試合レポート

清教学園vs上宮

2011.07.27

打撃力対決 勝敗を分けた4失点

 清教学園対古豪上宮の対戦。清教学園は2,3回戦を5回コールド勝ちと強力打線で勝ち進んできており、波に乗っている。対する上宮も打線は好調。2,3回戦ともに14安打と打撃戦を制し勝ち上がってきた。この強力打線に、清教学園のエース左腕多田と、2,3回戦を粘り強く完投した上宮のエース神山がどのようなピッチングを見せるかが焦点となった。

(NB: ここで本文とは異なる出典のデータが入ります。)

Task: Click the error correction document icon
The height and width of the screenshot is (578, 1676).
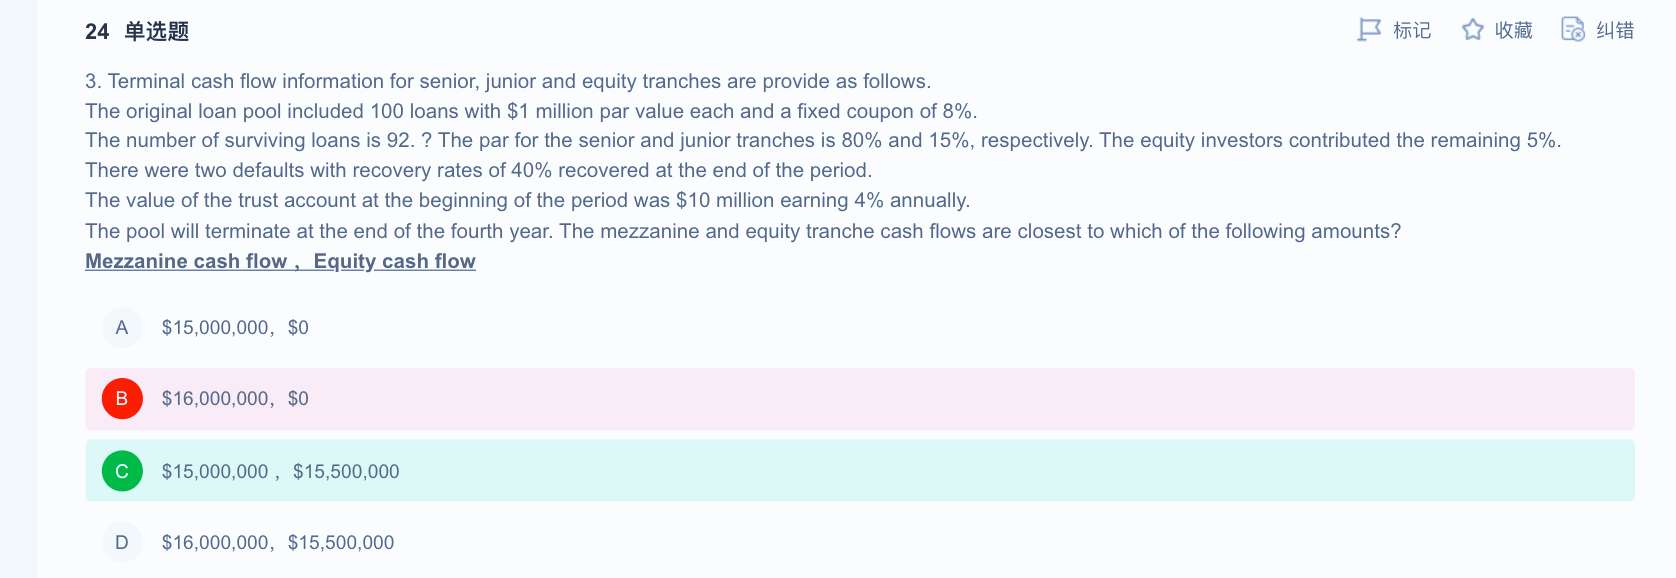Action: pyautogui.click(x=1573, y=30)
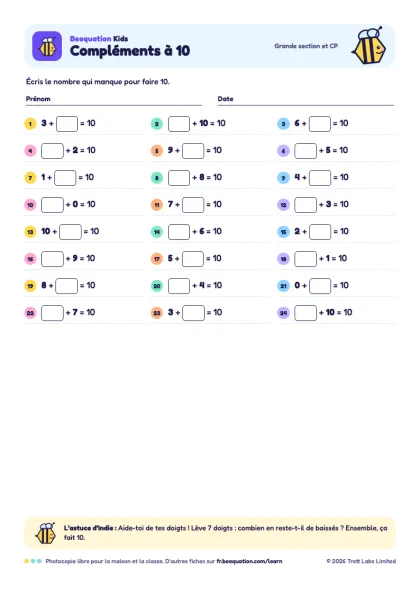420x595 pixels.
Task: Click the green number 2 badge
Action: coord(157,124)
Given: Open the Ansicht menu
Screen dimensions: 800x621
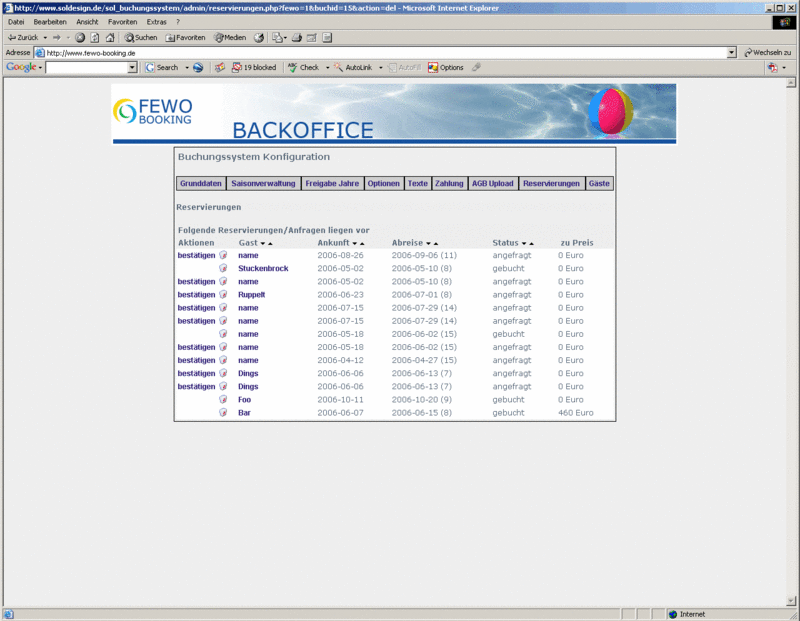Looking at the screenshot, I should (x=87, y=21).
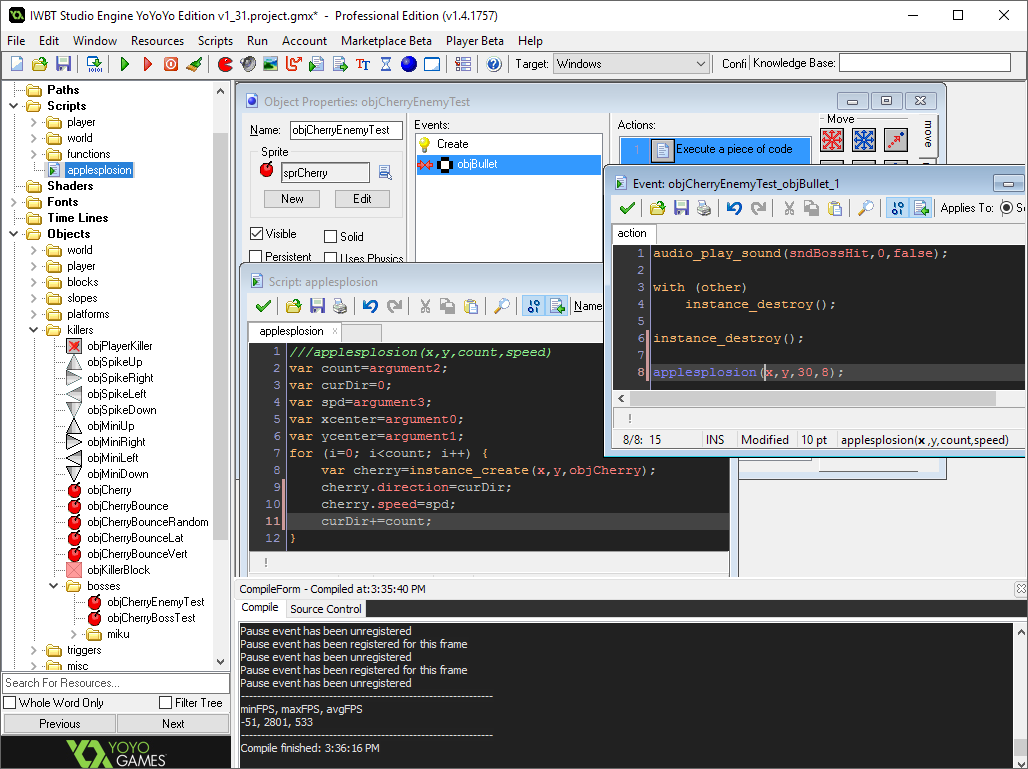Collapse the killers folder in Objects
Image resolution: width=1028 pixels, height=769 pixels.
(x=33, y=330)
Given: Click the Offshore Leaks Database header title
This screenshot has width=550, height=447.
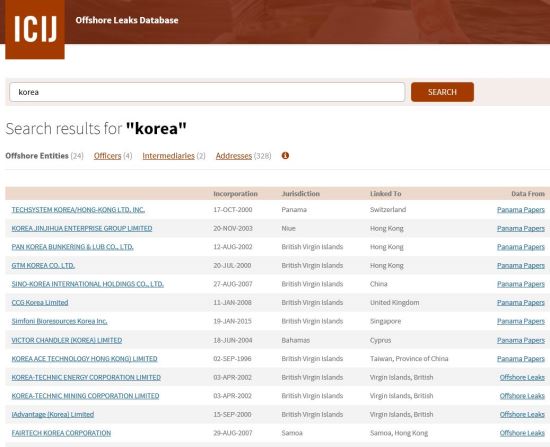Looking at the screenshot, I should (127, 20).
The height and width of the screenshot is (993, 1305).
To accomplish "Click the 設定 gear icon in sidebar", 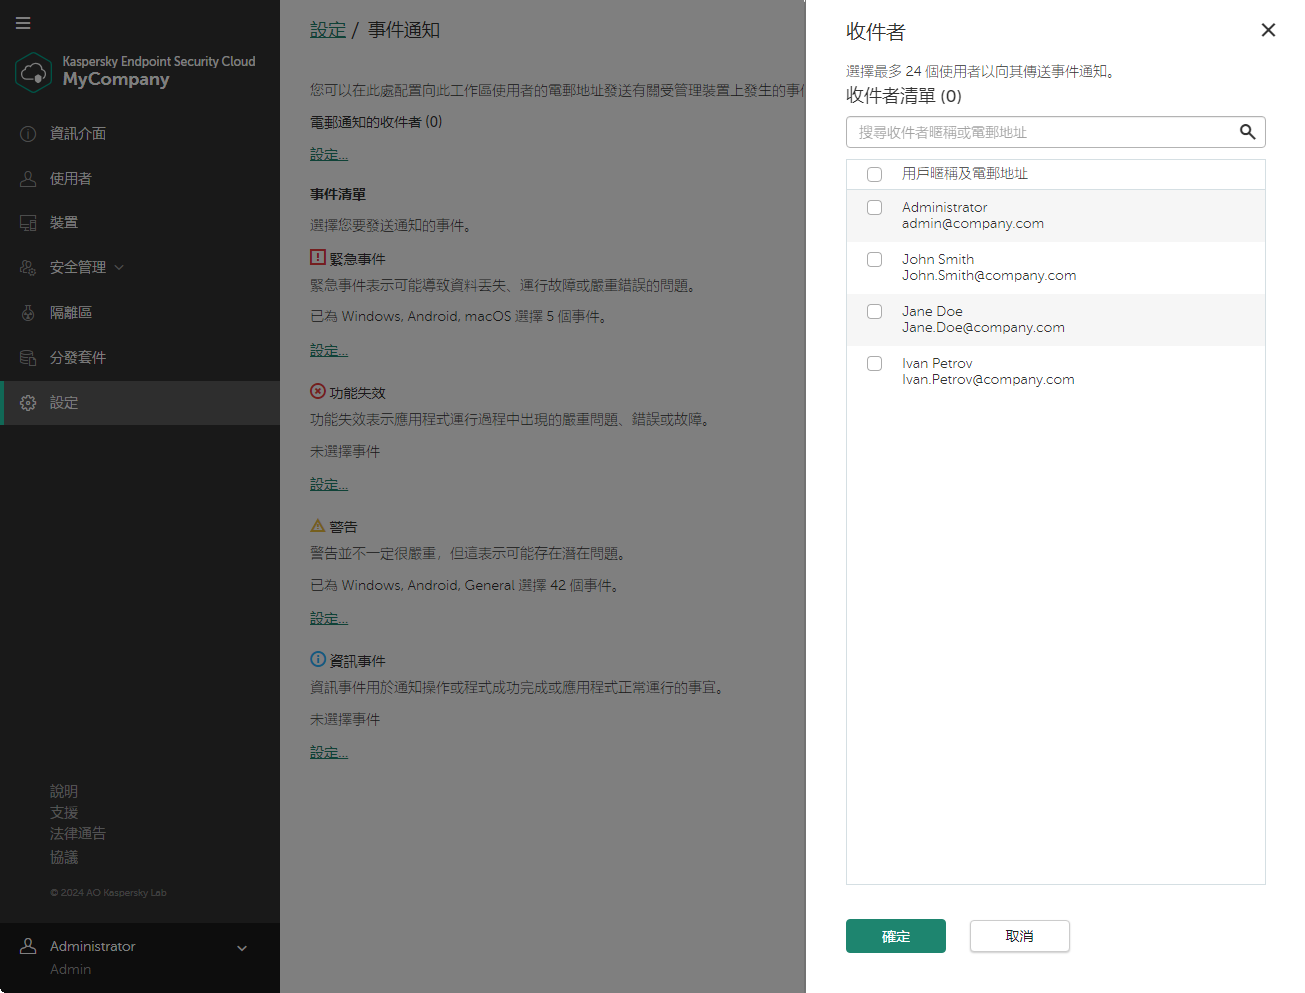I will 27,403.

 1回表清教学園は神山の立ち上がりを捕らえる。1番伊東拓が初球叩きつけセカンドへの内野安打。神山の牽制球が悪送球となり労せず2塁へ。ここで2番金田壮弘がピッチャーに取らせる絶妙のバント、これをまたも神山が1塁へ悪送球。すかさず2塁への盗塁を決め、無死2,3塁とする。3番の大西拓は三振に倒れるも、4番合田が死球で1死満塁と1回から大チャンスを迎える。ここで2,3回戦で5打数4安打と打撃好調の5番小森庸平を迎える。2球目を引っ張り込むとサードへの痛烈なゴロ。これをサード1年生の岡澤俊幸が止めきる事が出来ず、サード強襲ヒットとなり先制点を挙げる。続く6番小谷竜太郎も3塁線を痛烈に破り、2点タイムリーツーベース。7番赤坂昂哉もセーフティスクイズを決める。清教学園が持ち前の機動力をいかした攻めで、1回に4点を先制する。

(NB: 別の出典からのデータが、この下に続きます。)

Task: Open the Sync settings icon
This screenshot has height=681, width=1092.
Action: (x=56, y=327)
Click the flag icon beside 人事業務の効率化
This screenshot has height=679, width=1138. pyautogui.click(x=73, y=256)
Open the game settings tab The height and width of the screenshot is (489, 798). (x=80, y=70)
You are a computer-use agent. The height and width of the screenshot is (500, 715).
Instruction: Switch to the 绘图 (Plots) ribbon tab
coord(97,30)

 清教学園先発は多田。強力打線の陰に隠れてはいるが、多田も2,3回戦と無失点。1安打しか打たれていない。ゆったりとしたフォームからストレート、変化球を投げ込み打たせて取るタイプの投手である。1回裏上宮は2死から神山が四球、4番植木大輔がライト前にヒットを放ち、2死1,2塁と反撃のチャンスを迎えるが、5番山本恭朗が変化球にタイミングが合わず三振に打ち取られ無得点。

 その後上宮神山はストレート中心のピッチングで、ランナーは出すものの6回までを初回の4点のみで抑える。対する清教学園多田も、制球を多少乱すこともありランナーを出すも、いずれも2死からのランナーで、後続をしっかり抑え込み、5回までを無失点で切り抜ける。

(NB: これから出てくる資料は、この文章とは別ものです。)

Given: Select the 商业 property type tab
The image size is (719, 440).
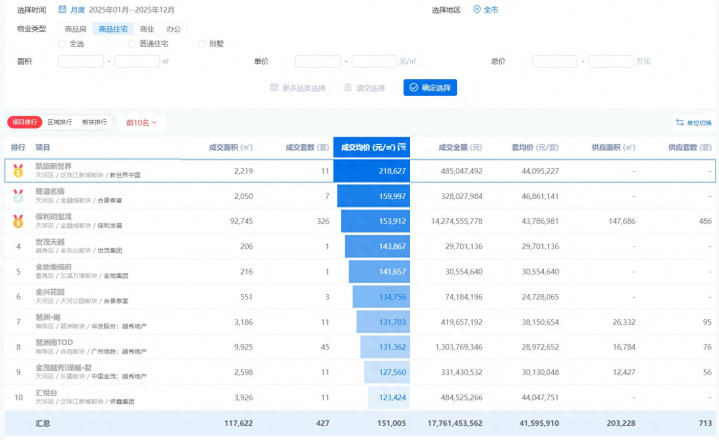Looking at the screenshot, I should [147, 29].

 6回裏上宮に最大のチャンス。先頭の神山がライトへのクリーンヒット、この試合初めて先頭打者が出塁した。この試合多田はここまでランナーを出した後リズムを乱すことが何度かあり、上宮としてはじっくり攻めたいところ。続く4番植木が送りバントをきっちり決める。その後、5番山本、6番上田に連続ヒットが飛び出し、1点を返しなお1死1,3塁と攻めたてる。ここで一度間を取り、落ち着いたか多田が踏ん張る。代打西口優を浅いライトフライに、8番岡澤もセカンドゴロに打ち取り、この試合最大のピンチを最小失点に抑える。
7回表に清教学園は9番多田のヒットから送りバント、3番大西岳のタイムリーで待望の追加点を挙げる。
多田は7回裏にも先頭打者を四球で出塁させてしまう。しかしここは1番浅野慎の打球をセカンド伊東が上手く処理しダブルプレー。後続も抑え無失点。

 9回表にも清教学園はヒットと送りバント、相手の悪送球やスクイズなどでダメ押しの2点を奪う。
最後は多田を8回からリリーフした2年生北林が無死から連続ヒットを打たれピンチを迎えるも、後続を抑え7-1で清教学園が5回戦へ進出した。

 清教学園は、多田の好投も大きかったが、盗塁やバントが全て得点に絡んでおり、持ち前の機動力を発揮し得点を重ねていった。初回の4点が大きく、その後ものびのび攻撃し、点の取り方が非常に上手かった。
 上宮は初回の4失点が全て。完全に浮き足立っていまいしらないうちに点が入っていたのではなかろうか。セーフティスクイズに関してもノーマークのようだった。その後神山も立ち直りいいピッチングを見せていただけに悔やみきれない失点となってしまった。後半意地を見せるも、初回の4失点が大きく細かな野球が出来なかった。捕手の上田、サードの岡澤はまだ1年生。この悔しさを忘れず、古豪復活を見せてもらいたい。